Mr. Ali was among a rare group of people, like Nelson Mandela, leaders with worldwide impact, Gov. Wilder said.
“Unfortunately today, we have a diminishing of that spirit,” he said. “That’s why youngsters need to know who he was, what he was and how he was.”
Richmond couple touched by ‘The Greatest’
For Dr. Jill Bussey and her husband, Dr. Monroe Harris, their memories of former heavyweight champion Muhammad Ali are literally quite tangible.

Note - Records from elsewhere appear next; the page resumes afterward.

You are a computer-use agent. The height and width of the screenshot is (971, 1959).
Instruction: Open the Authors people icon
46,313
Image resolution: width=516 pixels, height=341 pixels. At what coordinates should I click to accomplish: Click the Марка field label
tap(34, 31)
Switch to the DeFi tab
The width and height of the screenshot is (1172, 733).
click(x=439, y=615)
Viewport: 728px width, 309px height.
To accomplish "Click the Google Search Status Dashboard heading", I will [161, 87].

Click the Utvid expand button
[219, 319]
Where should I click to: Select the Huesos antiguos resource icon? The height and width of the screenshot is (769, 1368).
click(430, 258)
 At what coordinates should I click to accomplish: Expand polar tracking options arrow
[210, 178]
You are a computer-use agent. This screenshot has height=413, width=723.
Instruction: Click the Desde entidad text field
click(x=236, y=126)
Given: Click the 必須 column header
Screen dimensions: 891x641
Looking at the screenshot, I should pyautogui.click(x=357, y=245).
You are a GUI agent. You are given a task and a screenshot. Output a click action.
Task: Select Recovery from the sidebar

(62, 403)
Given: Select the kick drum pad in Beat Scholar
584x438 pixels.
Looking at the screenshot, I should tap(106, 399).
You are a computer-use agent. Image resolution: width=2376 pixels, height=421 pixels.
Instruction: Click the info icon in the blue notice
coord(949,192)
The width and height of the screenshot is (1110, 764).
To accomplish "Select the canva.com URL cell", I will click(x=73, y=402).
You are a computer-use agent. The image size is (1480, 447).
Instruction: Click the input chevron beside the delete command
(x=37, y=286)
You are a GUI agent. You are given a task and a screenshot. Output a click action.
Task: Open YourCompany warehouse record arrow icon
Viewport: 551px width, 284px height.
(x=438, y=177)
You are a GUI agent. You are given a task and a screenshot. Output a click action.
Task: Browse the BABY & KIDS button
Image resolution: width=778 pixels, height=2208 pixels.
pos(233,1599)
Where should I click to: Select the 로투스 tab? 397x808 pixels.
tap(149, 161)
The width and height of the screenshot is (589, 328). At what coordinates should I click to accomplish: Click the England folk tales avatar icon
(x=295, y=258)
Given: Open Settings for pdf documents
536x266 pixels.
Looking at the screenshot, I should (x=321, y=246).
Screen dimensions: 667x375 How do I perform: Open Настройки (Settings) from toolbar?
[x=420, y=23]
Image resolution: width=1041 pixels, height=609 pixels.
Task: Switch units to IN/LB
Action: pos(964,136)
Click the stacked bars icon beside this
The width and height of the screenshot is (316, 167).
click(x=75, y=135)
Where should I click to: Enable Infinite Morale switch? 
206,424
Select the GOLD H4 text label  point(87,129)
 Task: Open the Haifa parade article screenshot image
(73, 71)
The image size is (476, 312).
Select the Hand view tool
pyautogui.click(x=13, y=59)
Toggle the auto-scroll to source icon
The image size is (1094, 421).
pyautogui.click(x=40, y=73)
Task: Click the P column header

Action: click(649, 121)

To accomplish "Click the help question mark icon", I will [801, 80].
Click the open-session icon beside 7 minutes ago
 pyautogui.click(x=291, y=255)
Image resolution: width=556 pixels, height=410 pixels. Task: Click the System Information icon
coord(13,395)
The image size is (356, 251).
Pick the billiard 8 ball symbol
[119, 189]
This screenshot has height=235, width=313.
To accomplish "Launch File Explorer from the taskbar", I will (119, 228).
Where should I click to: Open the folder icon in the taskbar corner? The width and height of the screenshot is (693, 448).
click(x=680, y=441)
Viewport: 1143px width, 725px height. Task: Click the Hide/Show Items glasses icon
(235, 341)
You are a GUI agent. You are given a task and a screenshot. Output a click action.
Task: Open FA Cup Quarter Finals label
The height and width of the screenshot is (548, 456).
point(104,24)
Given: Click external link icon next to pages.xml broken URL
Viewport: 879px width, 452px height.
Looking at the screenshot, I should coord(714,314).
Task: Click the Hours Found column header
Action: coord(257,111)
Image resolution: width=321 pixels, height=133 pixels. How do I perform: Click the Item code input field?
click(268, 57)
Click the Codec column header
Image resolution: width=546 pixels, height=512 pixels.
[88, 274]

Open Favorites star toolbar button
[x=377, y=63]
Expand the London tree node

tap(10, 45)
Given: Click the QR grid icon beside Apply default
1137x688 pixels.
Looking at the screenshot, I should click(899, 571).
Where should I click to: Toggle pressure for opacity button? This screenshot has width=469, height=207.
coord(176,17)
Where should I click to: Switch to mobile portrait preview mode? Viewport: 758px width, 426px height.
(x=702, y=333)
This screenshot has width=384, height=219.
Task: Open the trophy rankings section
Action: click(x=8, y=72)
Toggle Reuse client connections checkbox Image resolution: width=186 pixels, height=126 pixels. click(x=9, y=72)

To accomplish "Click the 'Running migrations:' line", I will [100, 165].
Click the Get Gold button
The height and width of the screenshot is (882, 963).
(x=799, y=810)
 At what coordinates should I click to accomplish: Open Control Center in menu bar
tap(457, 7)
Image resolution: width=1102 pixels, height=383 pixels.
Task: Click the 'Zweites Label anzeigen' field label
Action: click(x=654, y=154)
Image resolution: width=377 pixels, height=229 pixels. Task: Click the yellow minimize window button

When Dr. Bussey was 2, a young Cassius M. Clay Jr., then a recent Olympic gold medalist and friend of Dr. Bussey’s older sister, gave her a stuffed rabbit autographed with his name at the time.
Then 13 years ago, Dr. Harris purchased a pair of boxing gloves autographed by Mr. Ali during a fundraiser at the Atlanta home of fighter Evander Holyfield.
While the toy bunny is long gone, the gloves are prominently displayed in a shadow box in the couple’s Richmond home.
Dr. Bussey, 56, and Dr. Harris, 57, both grew up in the same neighborhood in Louisville’s West End as Mr. Ali. But what’s even more valuable than their Ali memorabilia, they said, is the legacy the renowned athlete left their hometown, the African-American community and the world.
“He was inspirational,” Dr. Harris said. “Even after he was infirmed, he continued to inspire people with his public appearances. That took a lot of courage.”
Dr. Bussey has hazy recollections of a young Mr. Ali, who would come to the backyard parties thrown by her sister, Connie Bussey Cosby, who is 16 years older.
What stands out the most is how big he was, she said. “He wouldn’t drink anything more than water, milk or juice. It shows how disciplined he was even then.”
While Mr. Ali attended Central High School, the longtime Louisville high school for African-American students, Connie and Dr. Harris’ cousin, Monroe Phelps, were among the first students to integrate Male High School, which had been all white.
On one occasion when Mr. Ali came by the house, he gave her the stuffed rabbit that he’d autographed. She kept it for years.